FINDING ANSWERS
By FORMER SENATOR ATTY.JOEY D.LINA
Atty. Joey D. LinaFormer Senator
It looked like a bittersweet victory of some sort. Watching TV news images of the ocean vessel MV Bavaria leaving Subic Bay Freeport last Friday and carrying 69 containers of garbage on its way back to Canada can be exhilarating after all that transpired.
After being made to suffer since 2013 the humiliation of being stuck with the containers of supposed recyclable materials that turned out to be rotting household wastes, the Philippines has finally been accorded the respect that seemed nowhere to be found when it looked like all those wastes were meant to be disposed of here rather in Canada’s pristine backyard.
Some felt the issue was an assault not only on our national dignity but on our country’s self-respect. “Allowing Canada to dump their toxic garbage here is submitting to their arrogance and misplaced superiority,” Sen. Panfilo Lacson had said.
Amid the ultimate insult of being trashed by a country which many Filipinos thought was taking its own sweet time in doing the right thing, it certainly is understandable why an exasperated President Duterte became so impatient about taking out of the country the tons of Canadian trash.
Many saw it as gobbledygook, runaround, or circumlocution, and they probably were not way off in trying to describe apparent efforts to bring forth the impression that, in the words of Prime Minister Justin Trudeau, “Canada is very much engaged in finding a solution” to the stinking garbage dispute.
"Canadian legal regulations prevented us from being able to receive the waste back to Canada. We had legal barriers and restrictions that prevented us from taking it back, but that's done now," Trudeau had said in November 2017 while in Manila for an ASEAN summit. Still, no concrete action had happened since.
Filipinos longing for concrete action on the trash felt that words like “swift resolution” and “prompt repatriation” frequently used by Canadian officials were simply meaningless. Many felt it was preposterous that after six years, Canada was still “examining the full spectrum of issues related to the removal of the waste with a view to a timely resolution.”
It took an outburst from President Duterte for things to move quickly. He threatened war and said he would “set sail to Canada” and dump their garbage there. The Philippine ambassador and consuls to Canada were recalled when a May 15 deadline to remove the trash was not met. The pressure on Canada was further increased when its plan to complete the trash removal by the end of June was rejected.

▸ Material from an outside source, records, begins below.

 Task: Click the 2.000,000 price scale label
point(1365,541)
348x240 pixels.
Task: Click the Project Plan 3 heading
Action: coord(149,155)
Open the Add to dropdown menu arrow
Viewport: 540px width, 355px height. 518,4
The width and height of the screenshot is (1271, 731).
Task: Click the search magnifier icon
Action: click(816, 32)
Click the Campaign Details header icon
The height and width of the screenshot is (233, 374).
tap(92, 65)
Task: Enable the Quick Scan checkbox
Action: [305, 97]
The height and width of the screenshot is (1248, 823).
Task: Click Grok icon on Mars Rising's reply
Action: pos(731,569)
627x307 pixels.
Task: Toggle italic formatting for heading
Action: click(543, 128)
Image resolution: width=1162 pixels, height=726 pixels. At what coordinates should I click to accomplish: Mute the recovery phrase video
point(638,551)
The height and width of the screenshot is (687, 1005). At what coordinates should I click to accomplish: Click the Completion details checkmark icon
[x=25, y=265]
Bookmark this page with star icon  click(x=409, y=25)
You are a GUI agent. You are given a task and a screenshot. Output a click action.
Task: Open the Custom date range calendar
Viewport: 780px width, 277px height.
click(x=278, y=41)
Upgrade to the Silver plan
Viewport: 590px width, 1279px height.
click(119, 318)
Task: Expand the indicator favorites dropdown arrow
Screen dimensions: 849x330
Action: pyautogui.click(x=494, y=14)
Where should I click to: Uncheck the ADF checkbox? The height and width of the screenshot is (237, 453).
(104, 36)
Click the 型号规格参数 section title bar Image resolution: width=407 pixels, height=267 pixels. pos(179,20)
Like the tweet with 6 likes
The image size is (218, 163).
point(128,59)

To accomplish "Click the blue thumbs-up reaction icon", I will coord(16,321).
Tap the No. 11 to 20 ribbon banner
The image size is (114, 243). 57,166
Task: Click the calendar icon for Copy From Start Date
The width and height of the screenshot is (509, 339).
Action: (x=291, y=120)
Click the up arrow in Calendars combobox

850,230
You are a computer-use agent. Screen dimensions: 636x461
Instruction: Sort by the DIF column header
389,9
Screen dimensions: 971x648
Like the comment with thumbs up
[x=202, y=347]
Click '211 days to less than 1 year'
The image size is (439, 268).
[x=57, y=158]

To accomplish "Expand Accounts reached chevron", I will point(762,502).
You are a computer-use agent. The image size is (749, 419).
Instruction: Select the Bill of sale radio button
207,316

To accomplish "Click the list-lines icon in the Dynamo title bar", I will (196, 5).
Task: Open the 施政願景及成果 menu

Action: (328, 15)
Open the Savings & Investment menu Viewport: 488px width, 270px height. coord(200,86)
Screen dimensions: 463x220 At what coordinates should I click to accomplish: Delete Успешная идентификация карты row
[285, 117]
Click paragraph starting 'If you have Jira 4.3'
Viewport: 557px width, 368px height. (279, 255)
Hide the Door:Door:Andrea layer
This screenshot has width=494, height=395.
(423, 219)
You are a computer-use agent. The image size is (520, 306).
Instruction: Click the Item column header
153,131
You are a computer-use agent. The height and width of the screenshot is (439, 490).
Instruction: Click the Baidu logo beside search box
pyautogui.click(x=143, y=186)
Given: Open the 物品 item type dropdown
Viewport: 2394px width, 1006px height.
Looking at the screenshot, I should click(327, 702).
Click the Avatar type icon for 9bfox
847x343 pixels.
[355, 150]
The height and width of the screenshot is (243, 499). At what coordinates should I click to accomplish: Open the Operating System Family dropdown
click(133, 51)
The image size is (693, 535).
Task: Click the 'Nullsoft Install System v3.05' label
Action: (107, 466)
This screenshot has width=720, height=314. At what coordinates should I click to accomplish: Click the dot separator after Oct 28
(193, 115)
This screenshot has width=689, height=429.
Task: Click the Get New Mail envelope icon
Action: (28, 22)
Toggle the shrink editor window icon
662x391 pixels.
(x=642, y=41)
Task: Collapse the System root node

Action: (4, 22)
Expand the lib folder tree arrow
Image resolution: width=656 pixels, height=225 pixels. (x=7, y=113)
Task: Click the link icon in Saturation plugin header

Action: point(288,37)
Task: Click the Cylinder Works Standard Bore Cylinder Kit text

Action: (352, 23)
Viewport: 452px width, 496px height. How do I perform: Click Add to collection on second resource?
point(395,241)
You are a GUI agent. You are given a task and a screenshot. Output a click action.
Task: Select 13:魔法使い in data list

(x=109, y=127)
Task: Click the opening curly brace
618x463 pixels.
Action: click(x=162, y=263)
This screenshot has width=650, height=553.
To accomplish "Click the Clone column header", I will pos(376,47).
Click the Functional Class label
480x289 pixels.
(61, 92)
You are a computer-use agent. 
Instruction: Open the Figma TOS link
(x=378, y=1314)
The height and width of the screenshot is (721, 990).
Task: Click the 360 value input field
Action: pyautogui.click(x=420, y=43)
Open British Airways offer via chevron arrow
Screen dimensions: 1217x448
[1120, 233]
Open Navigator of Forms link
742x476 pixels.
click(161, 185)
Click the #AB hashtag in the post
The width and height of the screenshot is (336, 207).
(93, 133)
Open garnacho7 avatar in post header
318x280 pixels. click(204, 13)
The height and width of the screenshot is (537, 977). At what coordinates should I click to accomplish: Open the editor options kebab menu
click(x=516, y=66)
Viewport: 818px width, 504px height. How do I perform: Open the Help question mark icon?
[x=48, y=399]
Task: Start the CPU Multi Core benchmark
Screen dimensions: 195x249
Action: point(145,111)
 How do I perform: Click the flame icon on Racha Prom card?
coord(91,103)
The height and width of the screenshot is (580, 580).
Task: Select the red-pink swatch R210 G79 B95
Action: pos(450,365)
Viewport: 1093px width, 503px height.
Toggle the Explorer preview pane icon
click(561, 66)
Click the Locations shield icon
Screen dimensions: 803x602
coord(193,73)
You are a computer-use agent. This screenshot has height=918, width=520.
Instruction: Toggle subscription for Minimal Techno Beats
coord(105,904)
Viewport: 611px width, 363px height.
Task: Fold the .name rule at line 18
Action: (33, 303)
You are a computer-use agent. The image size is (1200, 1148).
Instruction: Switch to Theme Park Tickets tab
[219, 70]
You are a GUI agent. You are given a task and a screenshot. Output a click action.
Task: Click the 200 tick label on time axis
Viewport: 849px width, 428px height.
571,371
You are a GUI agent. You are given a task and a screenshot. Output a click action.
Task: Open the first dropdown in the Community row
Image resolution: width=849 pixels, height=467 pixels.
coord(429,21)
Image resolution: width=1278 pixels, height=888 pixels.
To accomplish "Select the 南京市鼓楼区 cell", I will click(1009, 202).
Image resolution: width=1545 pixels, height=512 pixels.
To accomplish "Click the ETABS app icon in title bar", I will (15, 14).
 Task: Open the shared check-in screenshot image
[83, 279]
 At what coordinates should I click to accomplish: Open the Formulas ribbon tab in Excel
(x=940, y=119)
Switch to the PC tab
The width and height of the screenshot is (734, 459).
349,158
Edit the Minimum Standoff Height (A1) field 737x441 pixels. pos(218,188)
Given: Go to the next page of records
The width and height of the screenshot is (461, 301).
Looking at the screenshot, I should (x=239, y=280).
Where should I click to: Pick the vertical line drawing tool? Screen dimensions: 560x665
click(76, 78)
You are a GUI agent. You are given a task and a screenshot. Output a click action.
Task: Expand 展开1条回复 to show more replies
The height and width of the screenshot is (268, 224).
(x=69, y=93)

Besides the resoluteness displayed by President Duterte in calling on Canada to act on the pestering issue, credit also goes to the relentless efforts of environmental advocates like EcoWaste Coalition, Greenpeace, Global Alliance for Incinerator Alternatives, Break Free from Plastic Movement, Ban Toxics, and other groups.
Although the tons of Canadian garbage are on its way back to the sender, the trash issue prevails as wastes from other countries like Australia and South Korea have also found its way to the Philippines. It was also reported that mixed plastic and electronic wastes have also arrived from Hongkong.
Greenpeace is urging a ban on the entry of “all forms of hazardous wastes, including those under the guise of recycling” as it called on the Philippines to ratify an amendment to the Basel Convention, a 30-year-old treaty that prevents countries from shipping hazardous waste to the developing world without consent.
The Basel Convention was amended recently to prohibit shipment of mixed, unrecyclable and contaminated plastic waste “without prior informed consent” of developing countries. “Ratifying the Basel Ban Amendment will plug the loophole that allows the shipment of other forms of hazardous waste under the guise of recycling,” Abigail Aguilar of Greenpeace Southeast Asia-Philippines said.
Apart from wastes coming from other countries, there’s also the persistent problem of local trash. Last March, the Global Alliance for Incinerator Alternatives (Gaia) released findings of its five-year trash audit showing that “Filipinos were throwing away 48 million plastic shopping bags, 45 million thin-film bags, and three million diapers every day” or that “the average Filipino uses 591 pieces of plastic sachets, 174 shopping bags and 163 plastic translucent bags yearly.”
“Plastic is a pollution problem, and it starts as soon as the plastic is made. The only way to manage single-use plastic is to make less of it,” according to Gaia Asia-Pacific executive director Froilan Grate.
The trash audit conducted by Mother Earth Foundation (MEF) which collected trash samples from households in 21 selected sites across the Philippines showed that “the sheer volume of trash is beyond the capacity of local governments to manage,” according to MEF chair Sonia Mendoza.
Gauging from the current situation, it has become imperative not only to improve waste management, but to regulate the production and usage of single-use plastics, and to find other ways of packaging goods. All these are urgent to prevent the Philippines from becoming one big garbage dumpsite.